• _EXERCISE OBJECTIVE_
Transcribe, word for word, every record in the data below.

• _DATA FOR PROCESSING_
↓
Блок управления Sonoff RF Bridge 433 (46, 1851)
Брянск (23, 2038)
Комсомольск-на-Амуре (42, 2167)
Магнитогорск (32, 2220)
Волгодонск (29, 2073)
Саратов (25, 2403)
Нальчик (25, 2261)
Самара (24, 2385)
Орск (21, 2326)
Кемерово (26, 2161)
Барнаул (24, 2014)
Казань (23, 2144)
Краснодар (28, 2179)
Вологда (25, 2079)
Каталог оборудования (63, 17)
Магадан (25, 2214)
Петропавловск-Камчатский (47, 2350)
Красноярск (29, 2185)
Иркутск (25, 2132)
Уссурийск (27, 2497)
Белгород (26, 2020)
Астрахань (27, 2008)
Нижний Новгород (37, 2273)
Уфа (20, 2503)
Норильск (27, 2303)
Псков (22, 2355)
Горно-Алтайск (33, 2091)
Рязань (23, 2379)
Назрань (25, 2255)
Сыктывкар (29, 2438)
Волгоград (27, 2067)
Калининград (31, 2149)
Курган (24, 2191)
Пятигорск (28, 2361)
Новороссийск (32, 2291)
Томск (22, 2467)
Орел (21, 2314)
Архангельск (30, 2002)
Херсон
↑
• _ANSWER SECTION_
Блок управления Sonoff RF Bridge 433 (46, 1851)
Брянск (23, 2038)
Комсомольск-на-Амуре (42, 2167)
Магнитогорск (32, 2220)
Волгодонск (29, 2073)
Саратов (25, 2403)
Нальчик (25, 2261)
Самара (24, 2385)
Орск (21, 2326)
Кемерово (26, 2161)
Барнаул (24, 2014)
Казань (23, 2144)
Краснодар (28, 2179)
Вологда (25, 2079)
Каталог оборудования (63, 17)
Магадан (25, 2214)
Петропавловск-Камчатский (47, 2350)
Красноярск (29, 2185)
Иркутск (25, 2132)
Уссурийск (27, 2497)
Белгород (26, 2020)
Астрахань (27, 2008)
Нижний Новгород (37, 2273)
Уфа (20, 2503)
Норильск (27, 2303)
Псков (22, 2355)
Горно-Алтайск (33, 2091)
Рязань (23, 2379)
Назрань (25, 2255)
Сыктывкар (29, 2438)
Волгоград (27, 2067)
Калининград (31, 2149)
Курган (24, 2191)
Пятигорск (28, 2361)
Новороссийск (32, 2291)
Томск (22, 2467)
Орел (21, 2314)
Архангельск (30, 2002)
Херсон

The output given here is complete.